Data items
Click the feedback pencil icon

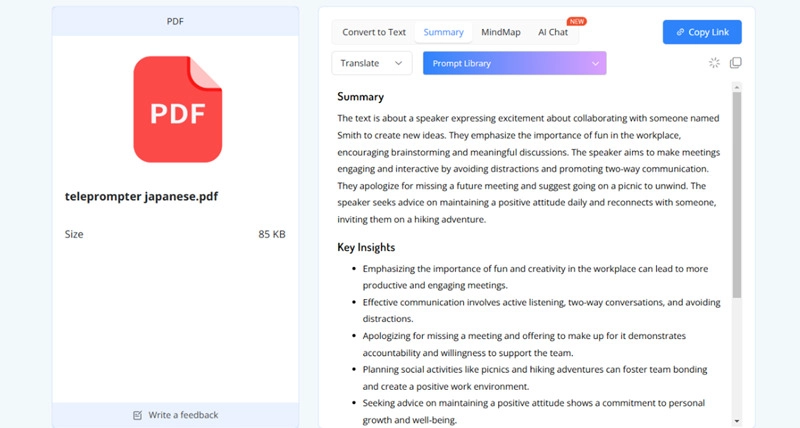click(x=138, y=415)
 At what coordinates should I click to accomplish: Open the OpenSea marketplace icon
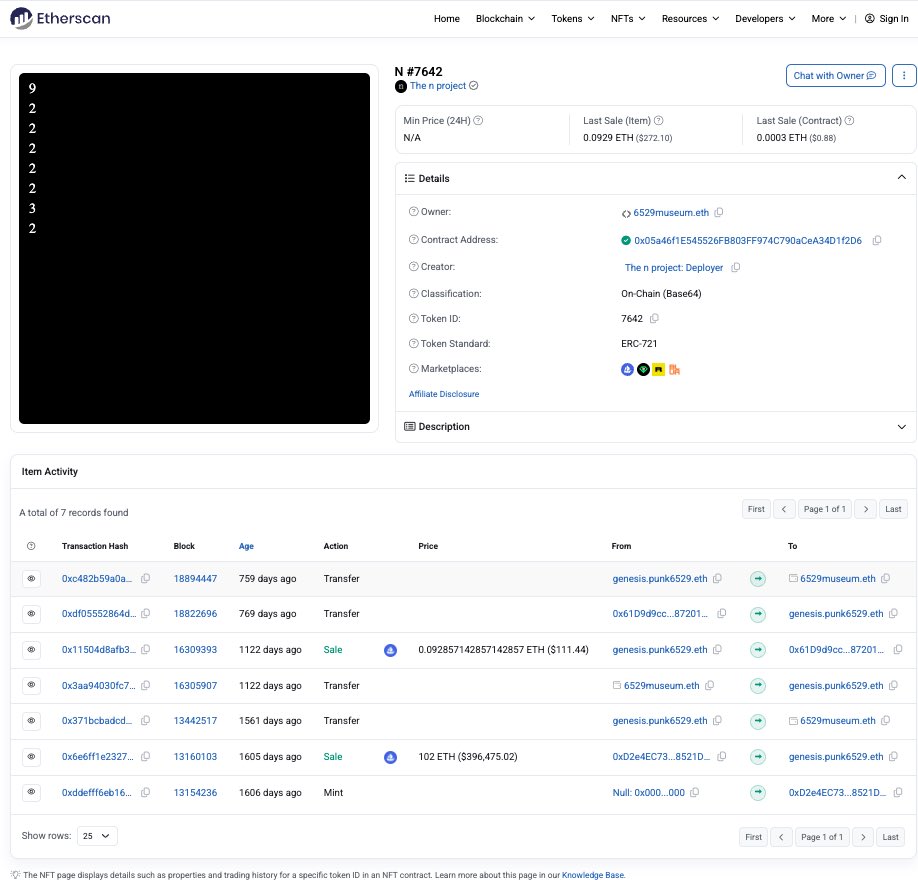click(x=627, y=369)
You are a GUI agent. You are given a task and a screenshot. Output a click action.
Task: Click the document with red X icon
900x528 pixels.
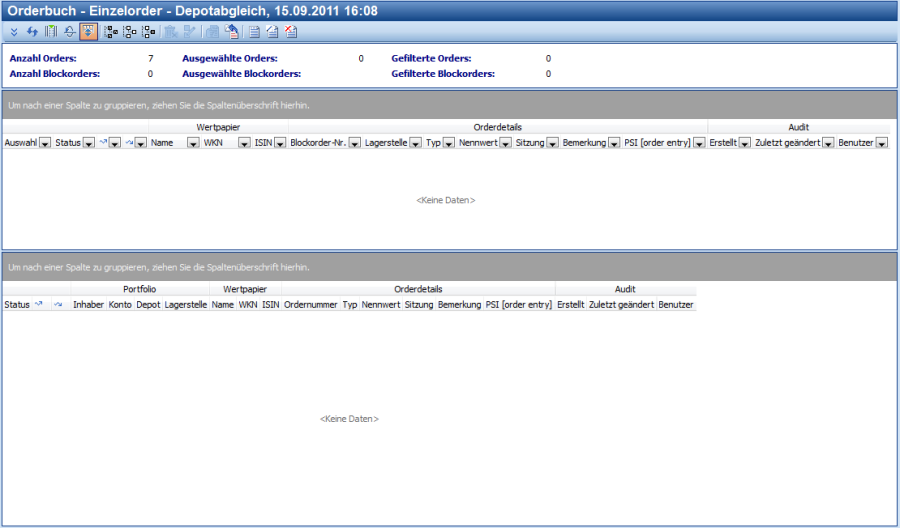pyautogui.click(x=291, y=31)
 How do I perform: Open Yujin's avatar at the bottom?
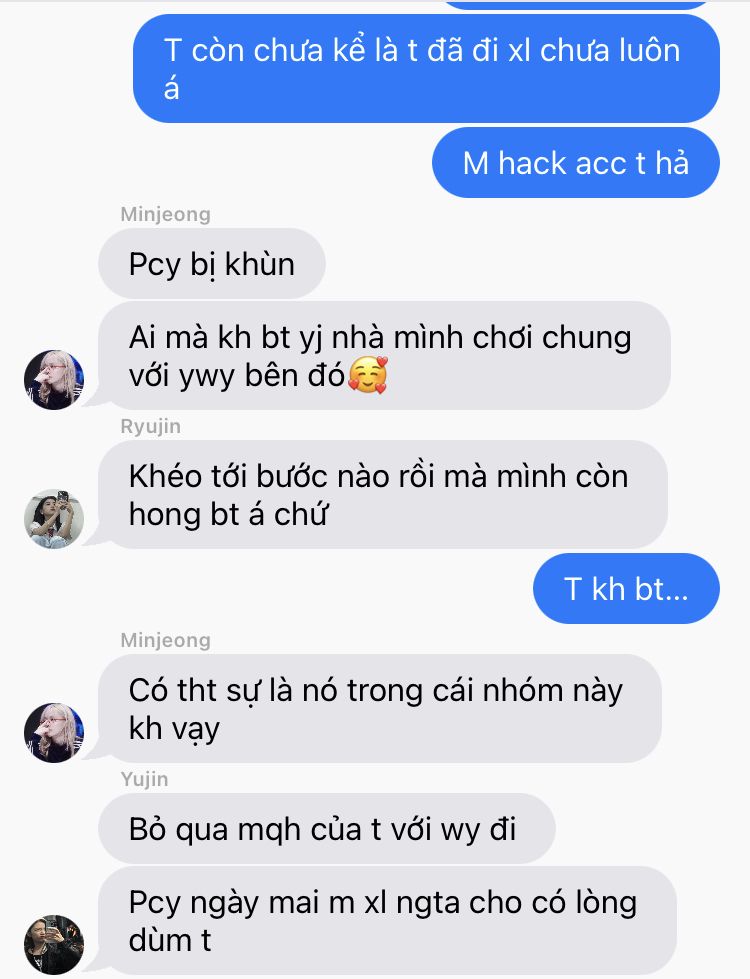coord(54,945)
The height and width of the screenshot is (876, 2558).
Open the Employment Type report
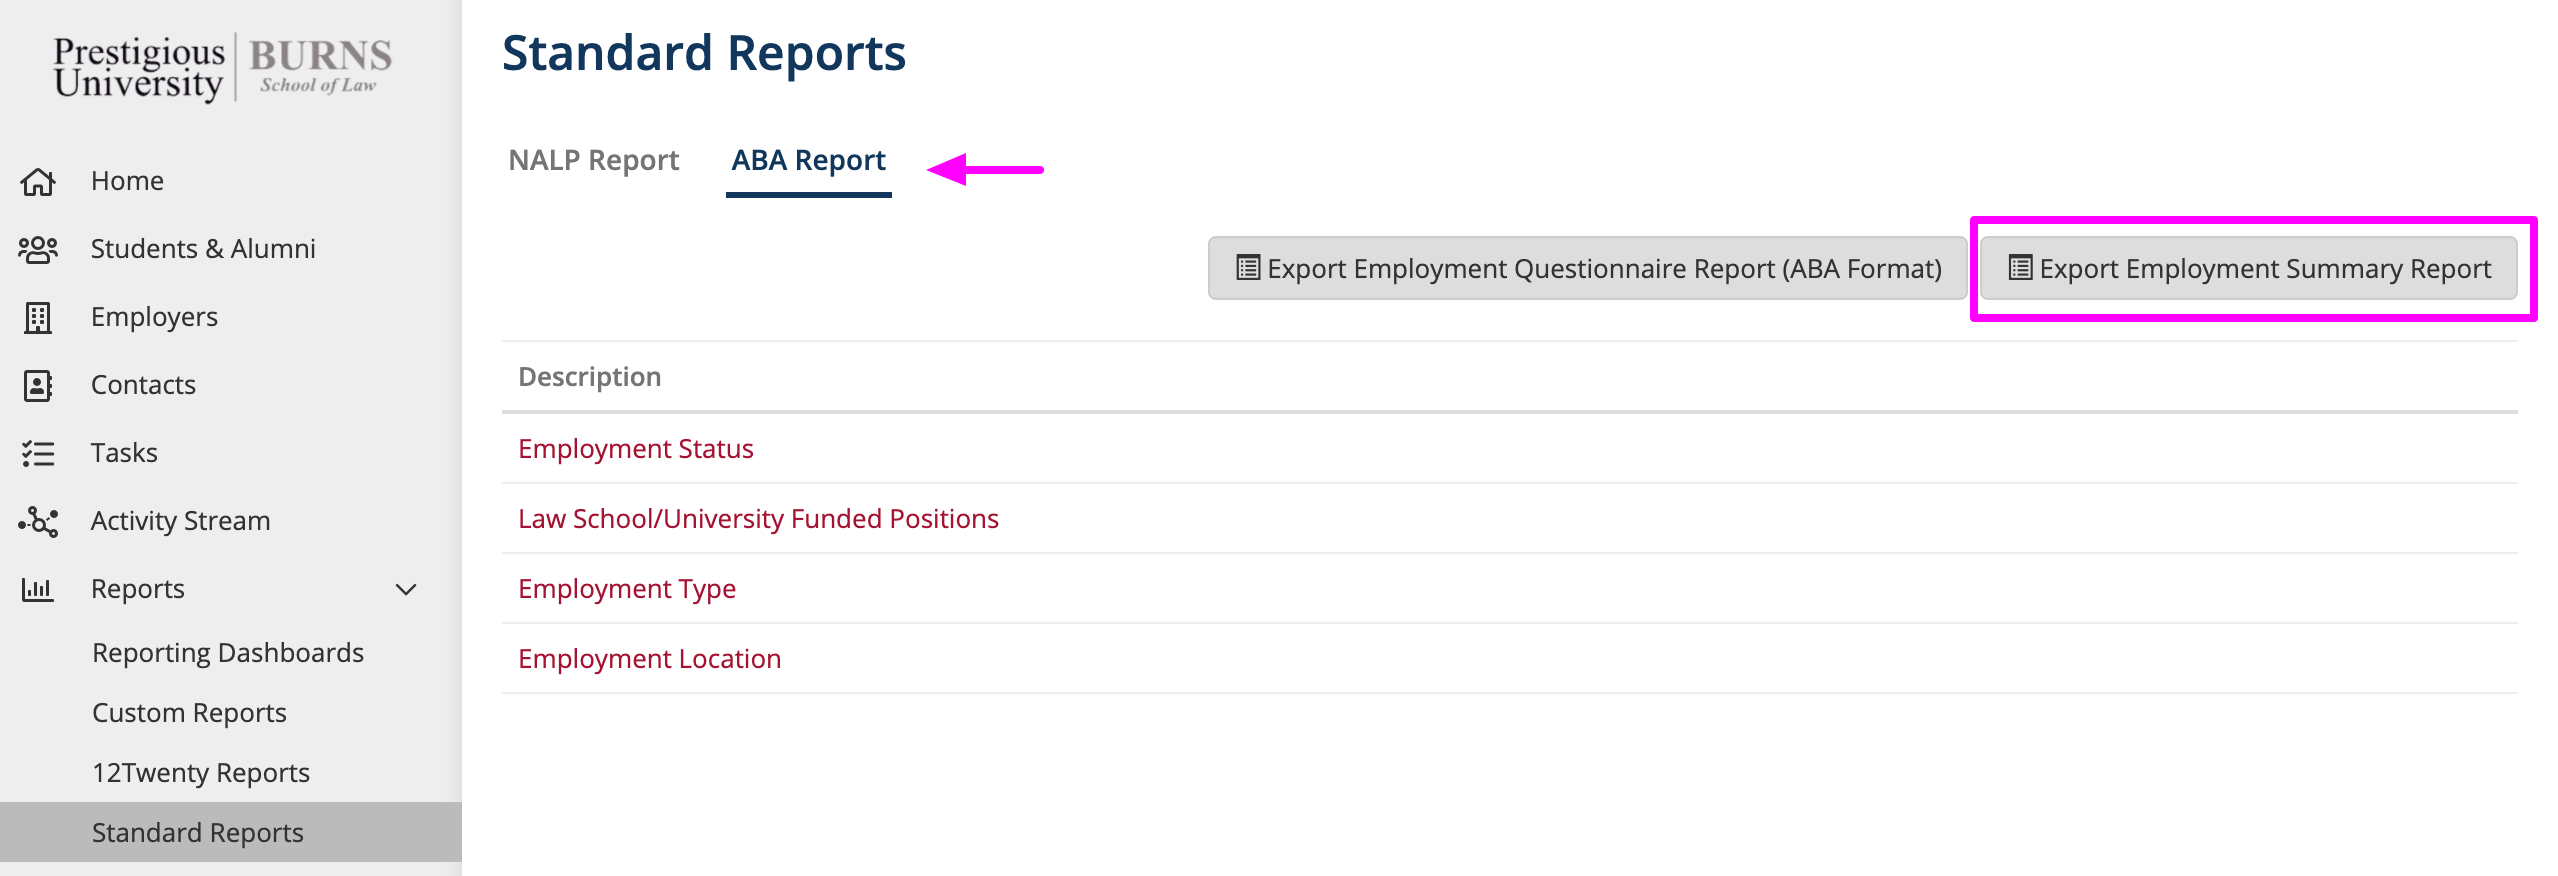(627, 589)
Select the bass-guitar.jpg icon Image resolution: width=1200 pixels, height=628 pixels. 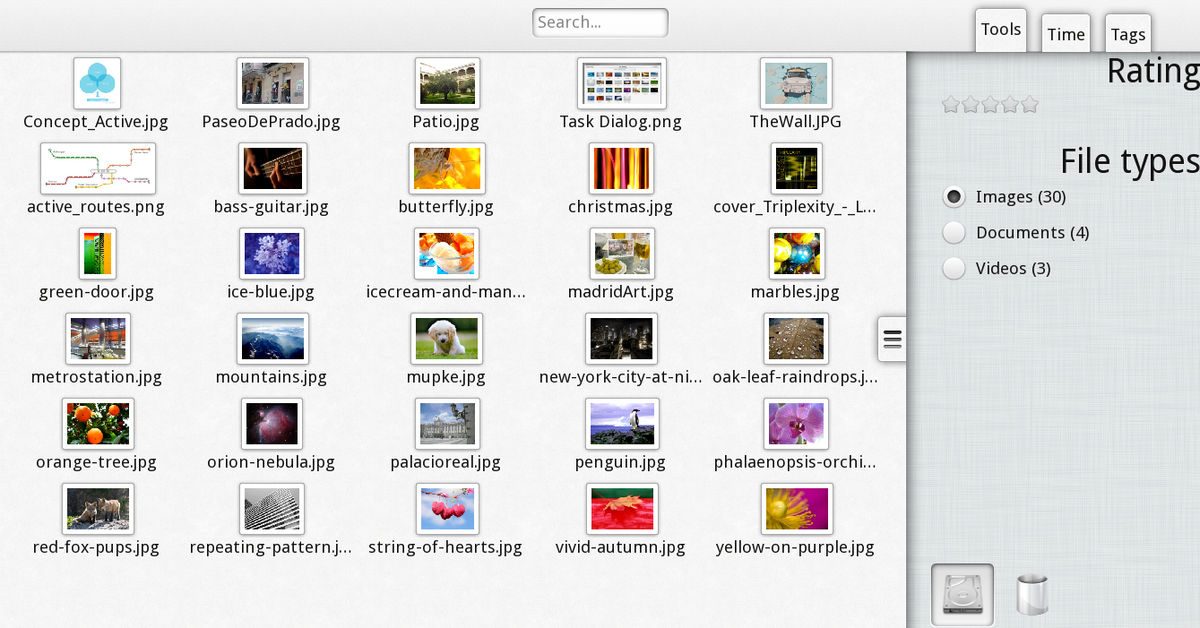tap(271, 168)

Exercise prompt: Count lines, not occurrences: report how many lines in the entries above include the word "screenshot", as a number alone.

Response to the task: 2